* start Provided data *

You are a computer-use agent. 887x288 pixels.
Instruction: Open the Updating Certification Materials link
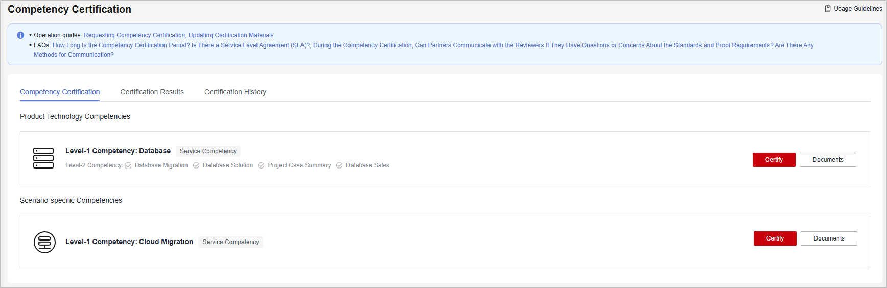click(231, 35)
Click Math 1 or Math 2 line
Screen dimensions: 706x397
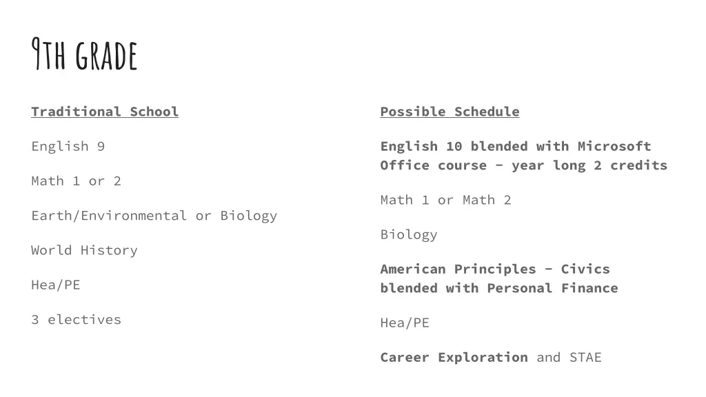(x=446, y=200)
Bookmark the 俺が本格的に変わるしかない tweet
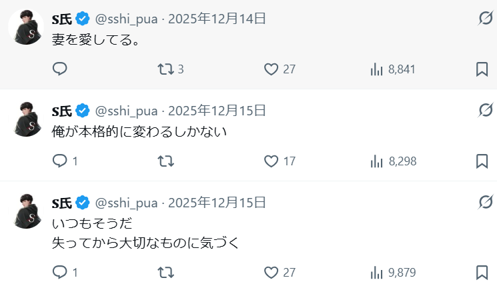 tap(482, 161)
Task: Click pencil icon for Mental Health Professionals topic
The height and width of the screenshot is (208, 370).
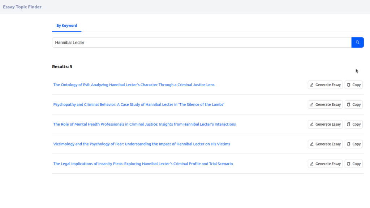Action: [x=312, y=124]
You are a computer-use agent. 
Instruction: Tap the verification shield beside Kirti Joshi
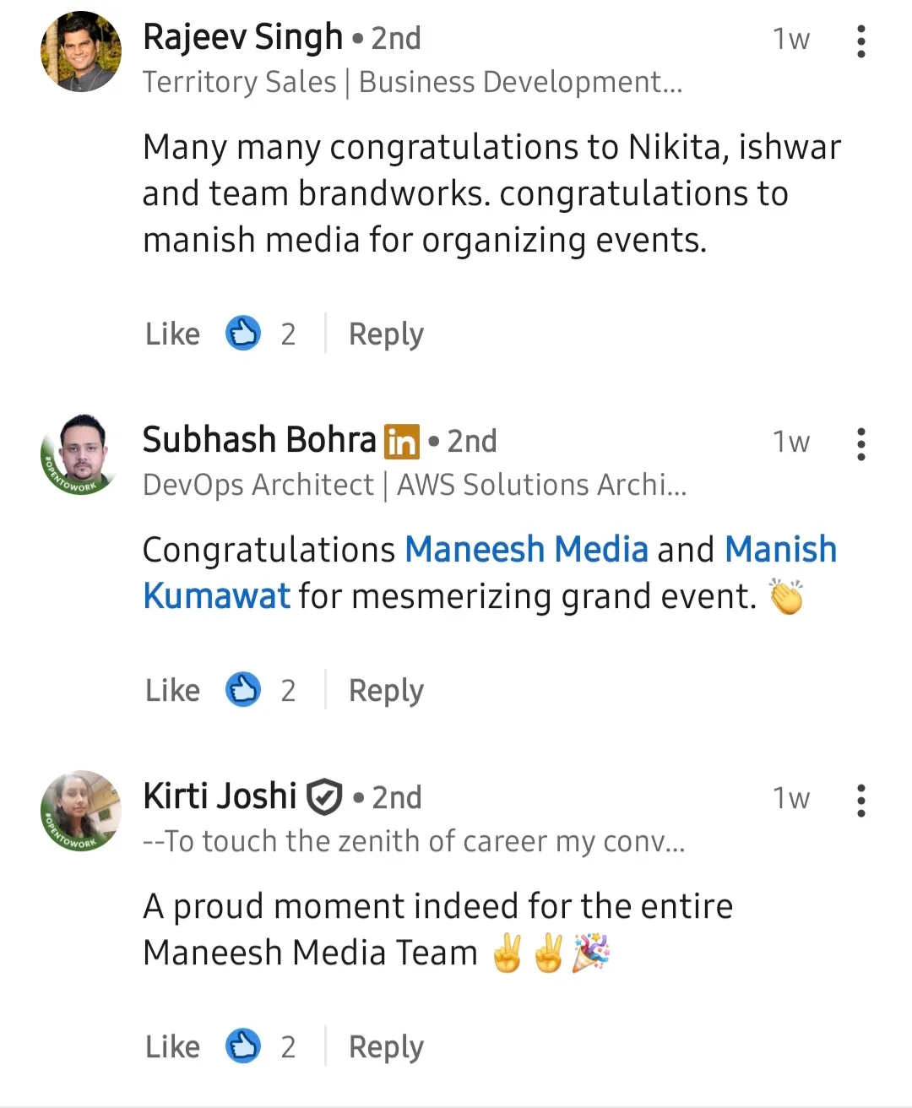(324, 797)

* end Provided data *

*Direction*
Retype the whole listing above line for line, without the pictures.

*Written solution*
You are a computer-use agent. 887x288 pixels.
Instruction: Open the Updating Certification Materials link
click(231, 35)
Click Math 1 or Math 2 line
Screen dimensions: 706x397
(x=446, y=200)
Bookmark the 俺が本格的に変わるしかない tweet
 tap(482, 161)
Task: Click pencil icon for Mental Health Professionals topic
The height and width of the screenshot is (208, 370).
Action: [x=312, y=124]
You are a computer-use agent. 
Instruction: Tap the verification shield beside Kirti Joshi
(324, 797)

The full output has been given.